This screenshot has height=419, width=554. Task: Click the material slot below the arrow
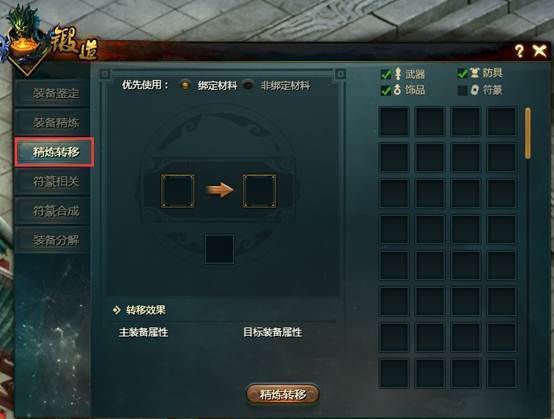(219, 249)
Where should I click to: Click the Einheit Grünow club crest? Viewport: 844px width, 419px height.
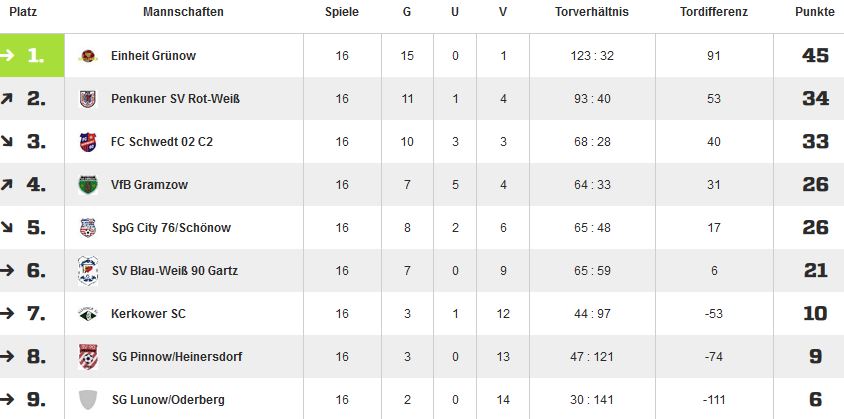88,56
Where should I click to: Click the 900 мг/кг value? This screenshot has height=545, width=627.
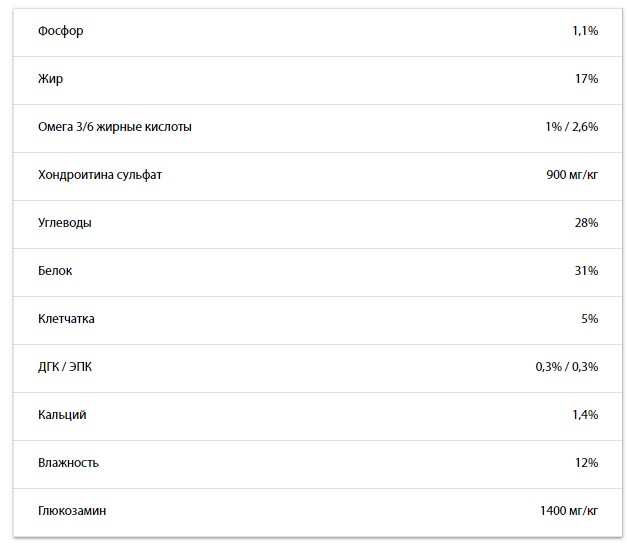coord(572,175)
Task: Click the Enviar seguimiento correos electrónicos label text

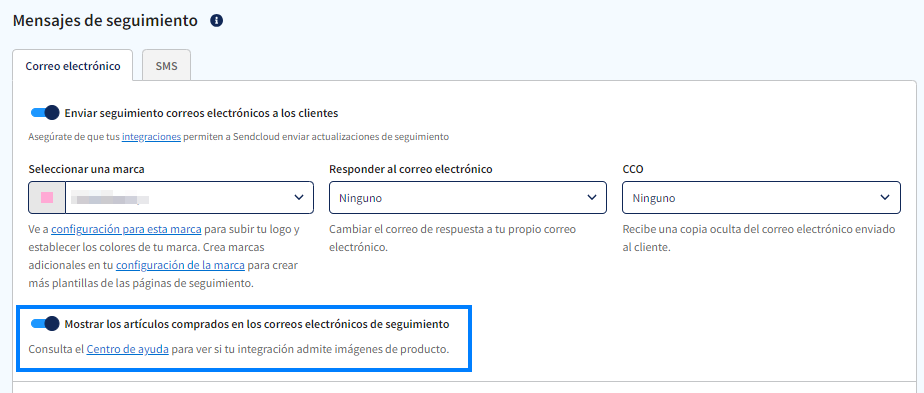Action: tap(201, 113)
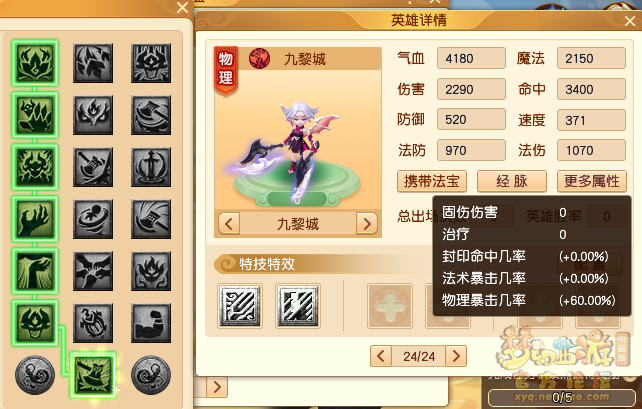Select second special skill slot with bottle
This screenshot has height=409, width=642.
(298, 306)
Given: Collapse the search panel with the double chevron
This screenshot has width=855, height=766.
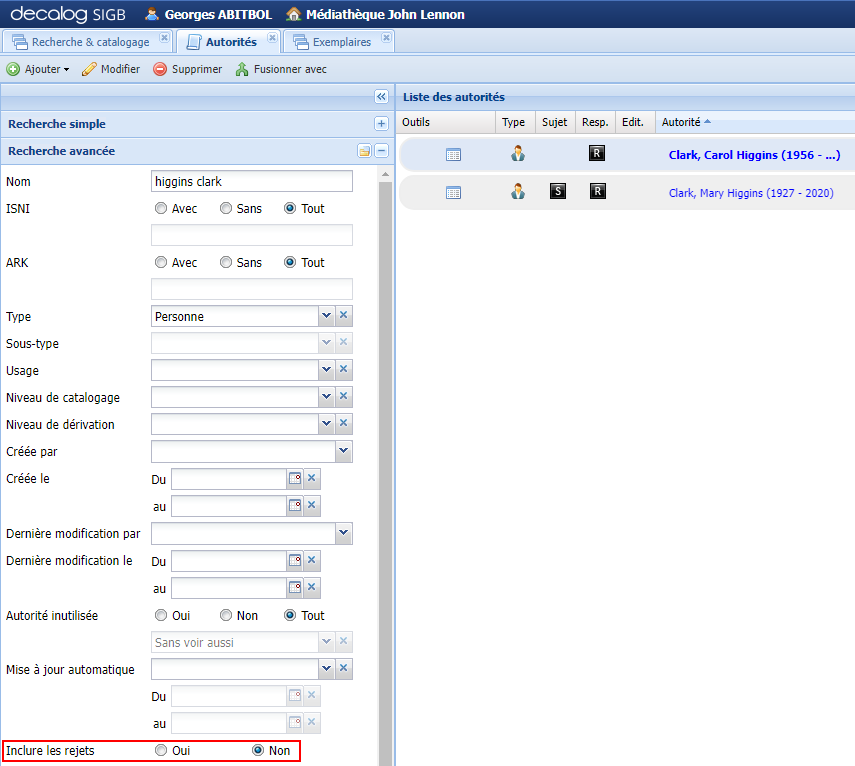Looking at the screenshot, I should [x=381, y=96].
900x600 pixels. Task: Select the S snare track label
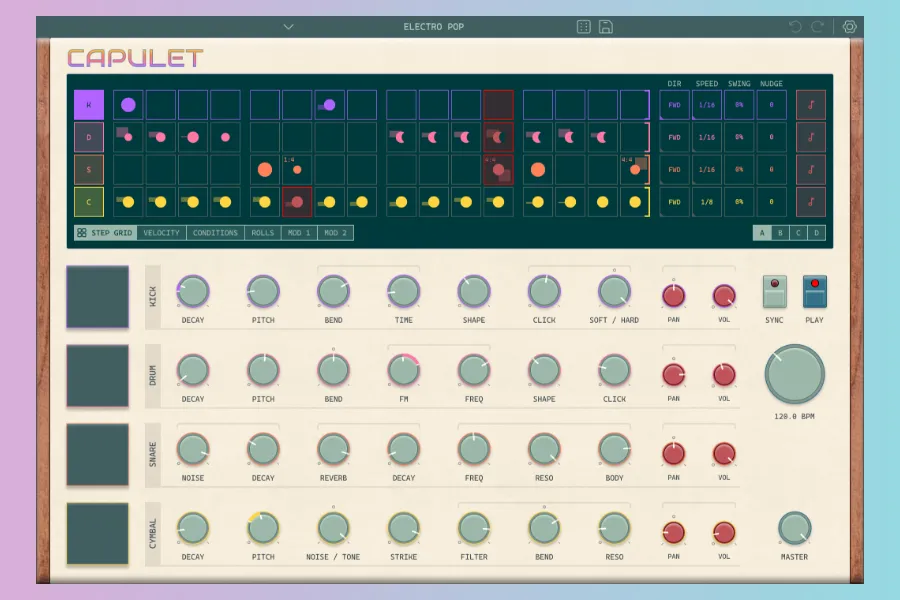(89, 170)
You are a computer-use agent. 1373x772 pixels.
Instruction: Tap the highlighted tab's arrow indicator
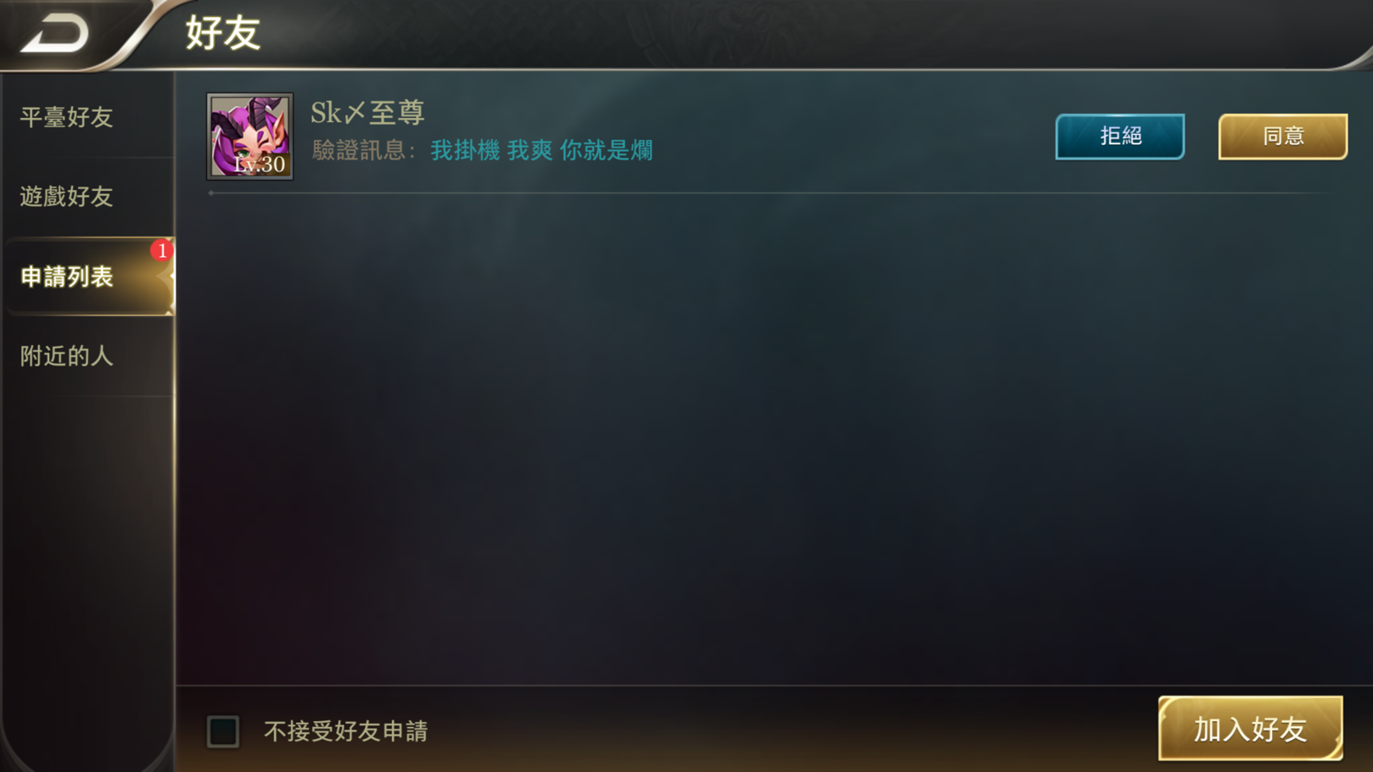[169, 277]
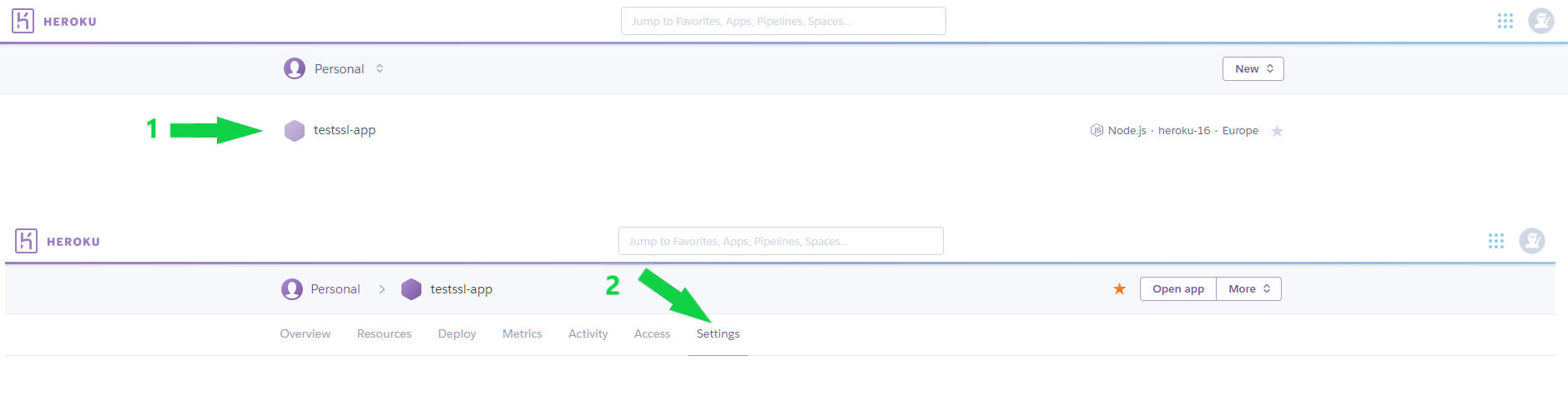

* * * * *

= What needs to be done =
Every line from the one containing "Where should I click to: Click the 900" through the last line of the records is to be reproduced exactly, with pictures left out and nothing else given.

= Reply to the exercise =
Where should I click to: Click the 900 мг/кг value? This screenshot has height=545, width=627.
coord(572,175)
Task: Click the Enviar seguimiento correos electrónicos label text

Action: tap(201, 113)
Select second special skill slot with bottle
This screenshot has height=409, width=642.
(298, 306)
Given: Collapse the search panel with the double chevron
This screenshot has width=855, height=766.
Looking at the screenshot, I should [x=381, y=96].
900x600 pixels. Task: Select the S snare track label
(89, 170)
You are a computer-use agent. 1373x772 pixels.
Instruction: Tap the highlighted tab's arrow indicator
[169, 277]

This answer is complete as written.